Raindrops dataset sample

Deep learning raindrop detection

The schematic representation of the raindrop detection and control system is illustrated in Fig. 2. The process begins with identifying raindrop targets in the captured images, accomplished using an image marking tool to establish the requisite training dataset. Subsequently, a well-suited convolutional neural network model is designed, and a deep learning environment is set up for model training. The modified YOLOv8 model is then deployed on the TX2 development board to accurately recognise rainy images acquired through the camera. Additionally, based on the gathered data concerning the number and size of raindrops, the system determines the intensity of rainfall and wiper frequency control.

Fig. 2
figure 2

Schematic diagram of the raindrop detection and control system

Preliminary work for model training

In the initial phase of this research, a comprehensive raindrop dataset was meticulously prepared. The dataset was curated by capturing images of the car’s front windscreen during different weather conditions. These windscreen images were acquired through an onboard camera while traversing diverse weather and road conditions. Subsequently, the image annotation tool LabelImg was employed to accurately label the raindrop targets in each image.

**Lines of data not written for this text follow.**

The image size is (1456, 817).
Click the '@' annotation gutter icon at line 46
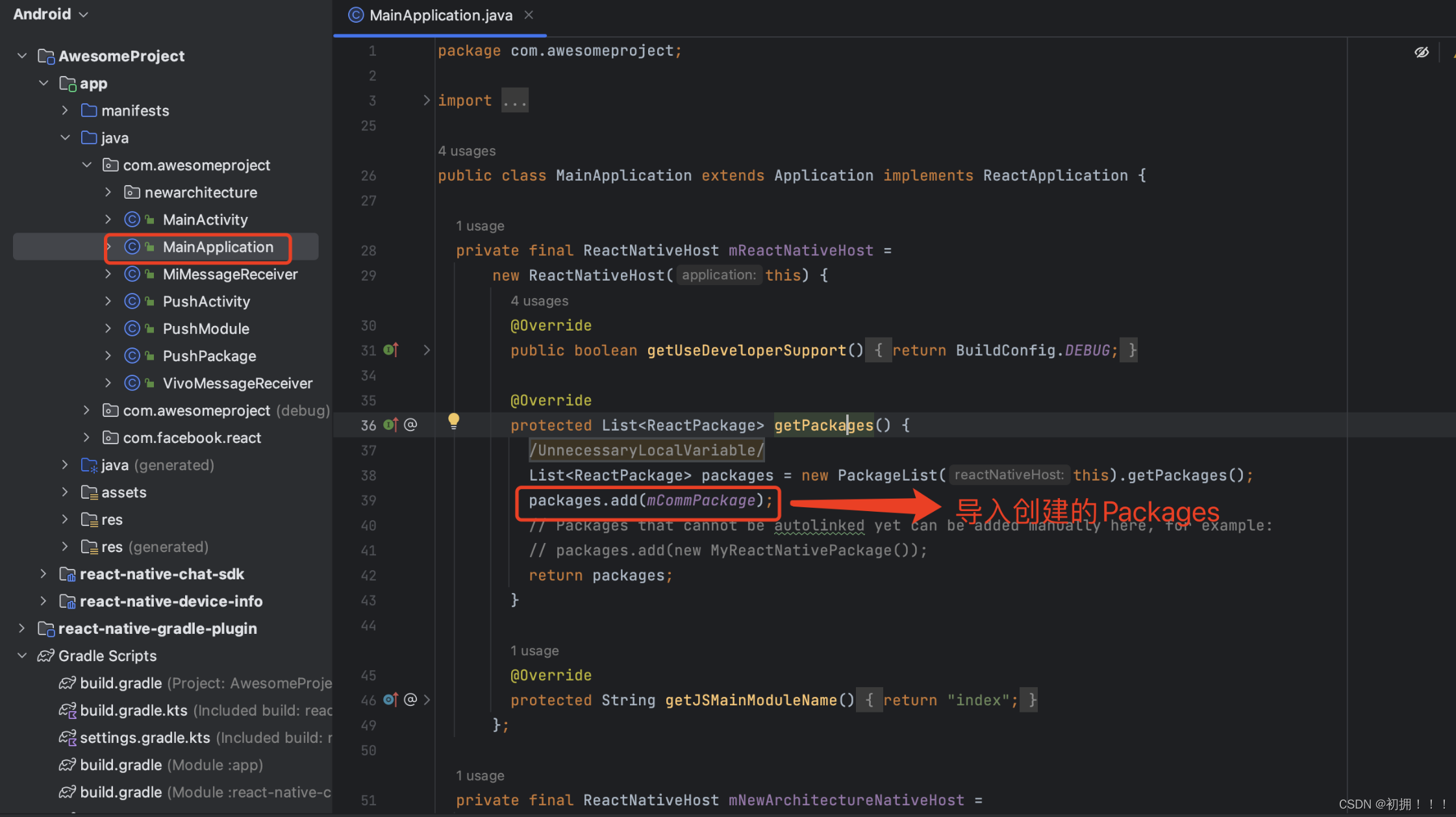pyautogui.click(x=410, y=699)
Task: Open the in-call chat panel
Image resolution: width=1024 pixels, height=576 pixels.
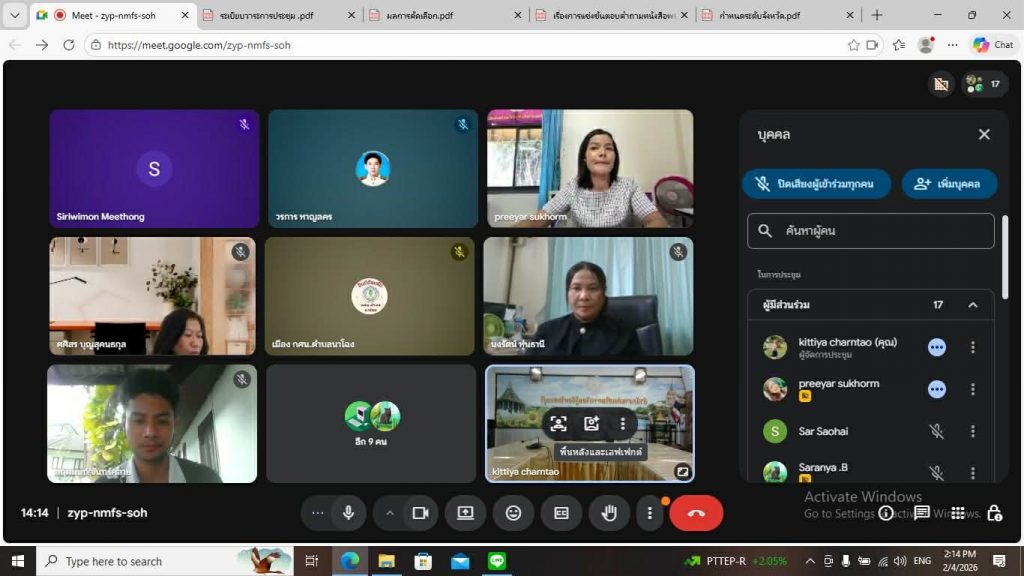Action: [x=922, y=513]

The minimum enclosing rectangle encompassing each raindrop was utilised as the bounding box during the labelling process. This approach effectively minimised unnecessary background pixel information inside the bounding box, and corresponding XML files were generated. These XML files contain crucial label information, comprising the precise location details of each raindrop, the category name “rain”, and the associated coordinate information. The XML files thus serve as invaluable references for raindrop detection and further analysis within the proposed deep learning model.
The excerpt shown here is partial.